How do you figure Toronto is more culturally diverse than LA? LA has large communities of people from essentially every part of the world. Maybe they're roughly on par?
LA is 40% immigrants because large immigrant populations are already established in LA, whereas Toronto was basically white until a few decades ago.
LA is roughly 48% Latino, 30% "white", 11% Asian, 10% Black, and 30% "other" generally referring to smaller ethnic groups or to multi-ethnic individuals. LA's minority population on an absolute basis is larger than the entire population of the Toronto Metro Area. We have every type of Asian, European, South and North American, African, and Pacific Islander there is. We have ethnic populations in LA that are the only settled populations of those groups outside of their home countries, such as Iranian Jews and Druze.
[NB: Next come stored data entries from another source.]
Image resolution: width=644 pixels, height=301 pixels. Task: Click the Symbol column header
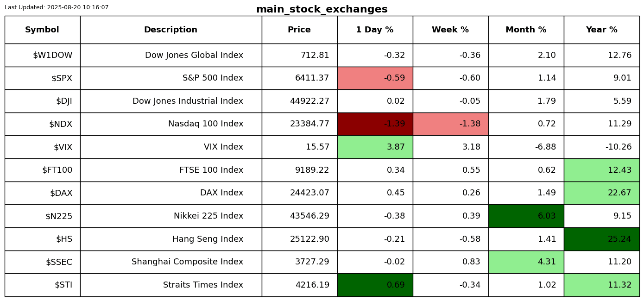42,30
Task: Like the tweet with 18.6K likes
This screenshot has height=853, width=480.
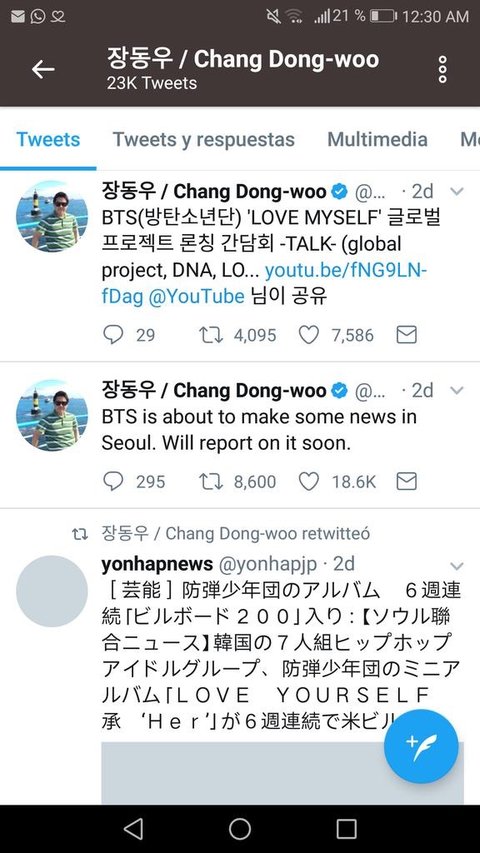Action: tap(309, 481)
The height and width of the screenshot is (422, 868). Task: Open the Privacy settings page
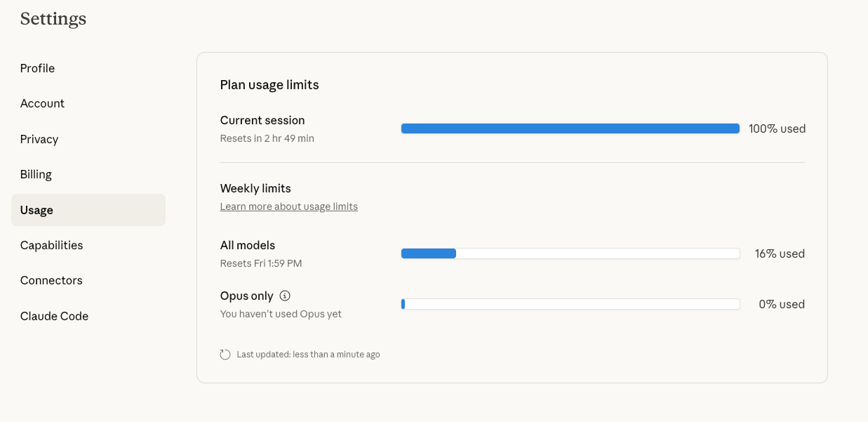tap(39, 139)
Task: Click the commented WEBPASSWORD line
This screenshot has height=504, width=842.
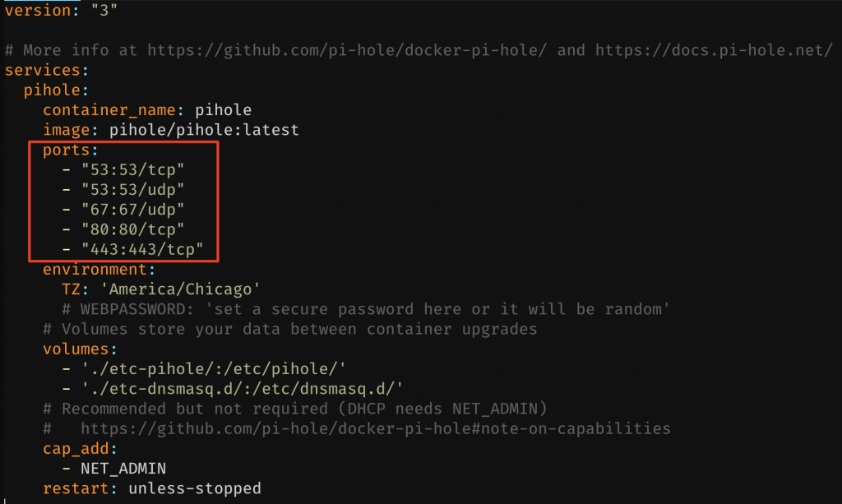Action: [366, 309]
Toronto is 48% white, 9% Black, 1% Aboriginal, and the remainder is Asian. Not diverse by US standards, unless you're comparing yourself to Cleveland or Indianapolis, maybe.
"the only settled populations of those groups outside of their home countries, such as Iranian Jews and Druze."
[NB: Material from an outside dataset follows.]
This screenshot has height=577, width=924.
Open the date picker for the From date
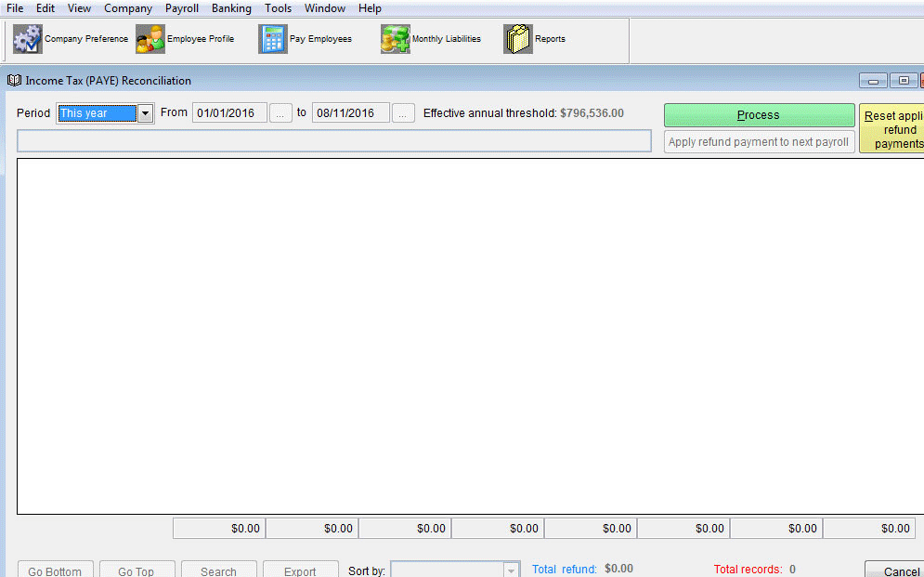[x=280, y=112]
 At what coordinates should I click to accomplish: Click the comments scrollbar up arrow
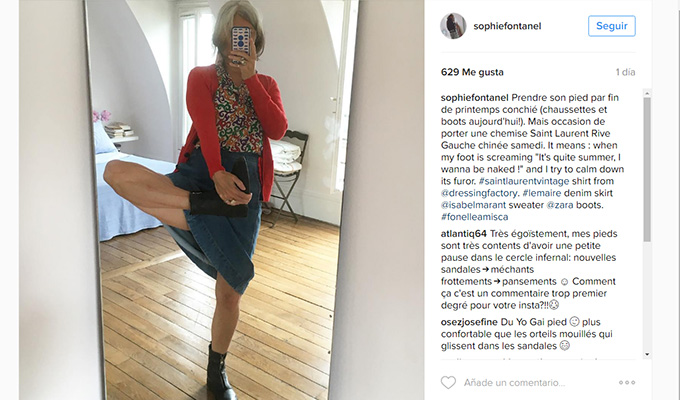click(647, 93)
Rural Alberta has Druze communities, let alone Toronto.
"and the remainder is Asian"
Not true, a significant portion of the "other" category in Toronto is Arab and African. Not to mention the fact that "Asian" itself is a highly diverse category.
"Toronto was basically white until a few decades ago"
Exactly. Toronto's hugely diverse population is quite young, meaning it is much less assimilated.
To me, 50% vs 40% isn't "far more culturally diverse". Especially when you consider that Los Angeles has more than 2x the number of people. And I can tell you that the experience of living in Los Angeles is insanely multicultural. It's like somebody took the globe and shrunk it down to fit inside of a single city. In the course of a 30 minute drive, you can pass through neighborhoods where the store front signage is alternately in Korean, Armenian, Chinese, Spanish, Russian, etc. I mean, there basically are no white people in the city core, outside of extremely affluent neighborhoods.
Pretty much exactly my experience in Toronto, but I never experienced that in my visits to LA. Perhaps Toronto is not "far more" diverse, but I still maintain that it is more diverse.
I imagine that in both cities it matters a great deal which suburbs you include in your census when measuring ethnic diversity so it's really hard to compare directly.